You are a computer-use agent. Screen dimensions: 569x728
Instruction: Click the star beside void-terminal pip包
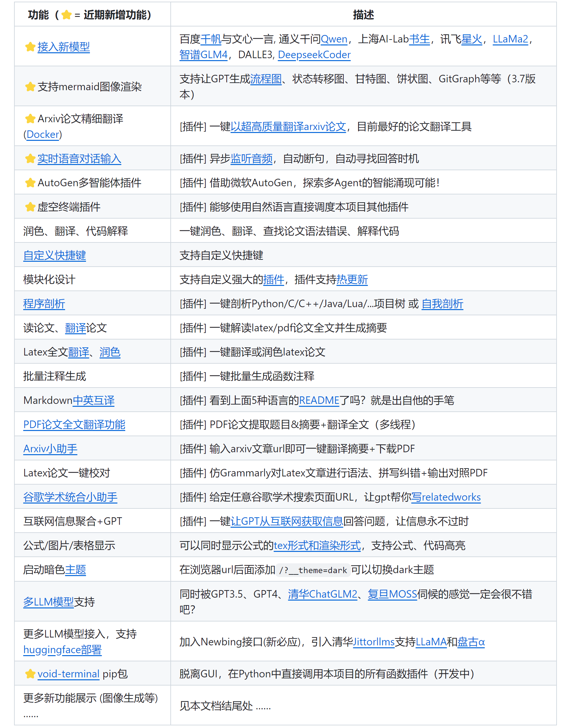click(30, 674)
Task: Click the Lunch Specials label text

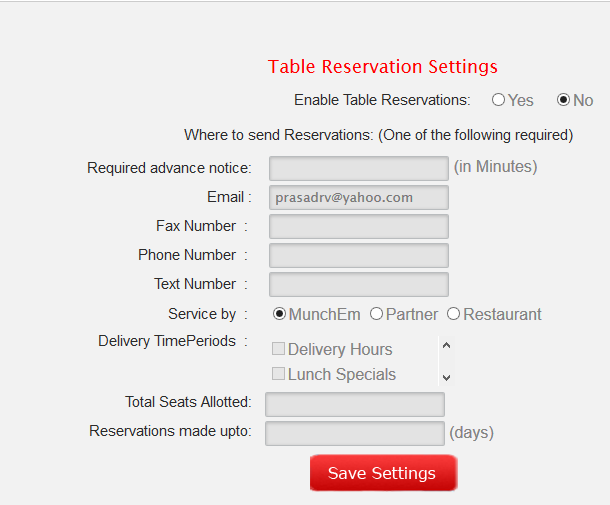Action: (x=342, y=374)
........
What to do: Pictures are to be omitted; otherwise, write out the data exactly as it appears.

Solution to the exercise:
You are a computer-use agent. Screen dimensions: 569x728
Instruction: Click the star beside void-terminal pip包
click(30, 674)
Task: Click the Lunch Specials label text

Action: (x=342, y=374)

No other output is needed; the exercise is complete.